Although the increase in PpIX accumulation is likely the main factor contributing to the enhancement of 5-ALA-PDT efficacy by MEK inhibition, other effects of MEK inhibitors may also be involved. The Ras/MEK pathway plays critical roles in cancer cell death.21,23,24 Accordingly, the activated Ras pathway protects cells from ROS-induced cellular oxidation by increasing the expression of several antioxidant proteins.43 Interestingly, 5-ALA-PDT also activates the Ras/MEK pathway, which in turn reduces the induction of PCD in squamous carcinoma cells treated with 5-ALA-PDT.44 Therefore, MEK inhibition may reduce the expression of antioxidant proteins and promote cancer cell death induced by 5-ALA-PDT. Moreover, as oncogenic activation of Ras/MEK promotes cellular proliferation via transcriptional and translational regulation,20 MEK inhibition may also directly suppress in vivo tumour growth. Finally, treatment with a MEK inhibitor promotes antitumor immunity by modulating the expression of programmed death-ligand 1 (PD-L1),45 which might contribute to the increased efficacy of 5-ALA-PDT combined with the MEK inhibitor in an immunocompetent tumour model.

In moderately and least sensitive cell lines, we found that MEK inhibition increased the 5-ALA-PDT sensitivity to a certain extent; however, a complete sensitisation to the level of the sensitive cell lines was not achieved. This suggests that other cellular mechanisms independent from oncogenic Ras/MEK may be involved in regulating 5-ALA-PDT sensitivity of cancer cells.

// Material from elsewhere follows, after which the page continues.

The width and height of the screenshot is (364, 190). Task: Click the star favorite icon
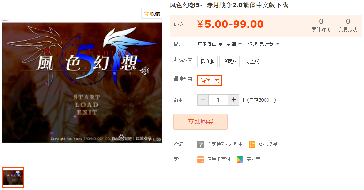[x=146, y=13]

Various membrane transporters such as ABCB1, ABCB6 and ABCG2 have been shown to regulate cellular PpIX levels.46,47 In our previous study, we found that Ras/MEK regulates the expression of ABCB1, but not ABCB6 or ABCG2.27 Therefore, it is likely that other membrane transporters contribute to 5-ALA-PDT sensitivity independently of Ras/MEK. The subcellular localisation of the PS also contributes to the cellular sensitivity to PDT, as PDT-resistant cells have been shown to accumulate low amounts of PS in the mitochondria.48 Furthermore, some cancer cells develop resistance against PCD initiated by PDT-induced cellular oxidation.49,50 How these factors add to or interact with the Ras/MEK-dependent mechanisms and affect the cellular sensitivity to 5-ALA-PDT requires further investigation.

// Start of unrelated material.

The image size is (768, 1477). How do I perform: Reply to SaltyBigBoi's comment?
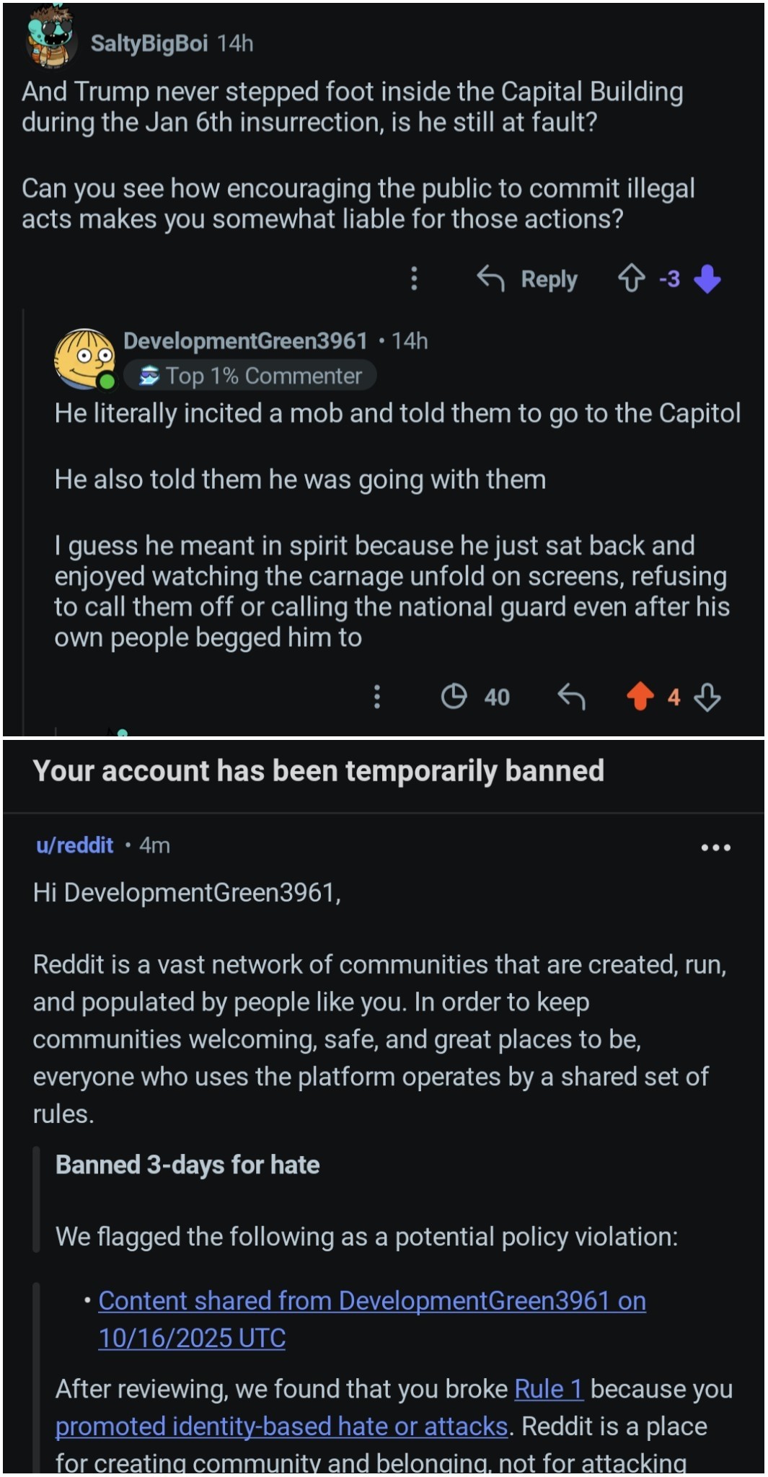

Since 5-ALA-PDT as a monotherapy often fails to achieve satisfactory clinical outcomes for treating cancer patients, combination therapies with distinct modes of action may provide better treatment efficacy and disease management. Several combination strategies have been tested thus far to enhance 5-ALA-PDT efficacy, such as treatment with ABC transporter inhibitors, FECH inhibitors, chemotherapy agents and vitamin D.40,46,51,52,53,54 In this study, we demonstrate an improved efficacy of 5-ALA-PDT combined with MEK inhibitors using preclinical models. As MEK inhibitors increase the PpIX accumulation in tumours by downregulation of both ABCB1 and FECH,27 they may be superior to inhibitors of ABC transporters or FECH in enhancing 5-ALA-PDT. Furthermore, MEK inhibitors can be expected to have additional inhibitory effects on cancer. Therefore, our results warrant a clinical trial for the combined MEK inhibitor/5-ALA-PDT as a safe and effective strategy for improving cancer treatment.

As there are several MEK inhibitors approved for human use, there would be minimal regulatory hurdles for a clinical trial. Since PDT is a treatment modality that involves several components, including the PS, PS dose, light source, light energy, drug–light–interval and irradiation protocols, it is critical to optimise all variables and establish a treatment plan for obtaining maximal disease clearance.9 Furthermore, the interaction between the MEK inhibitor and pre-existing conditions and/or medications of patients should be considered. It is also essential to establish clear advantages of this novel treatment over conventional strategies in large controlled comparative randomised clinical trials. With the establishment of optimal protocols, MEK inhibition combined with 5-ALA-PDT can prove to be an ideal treatment strategy that is minimally invasive and effective for various cancers.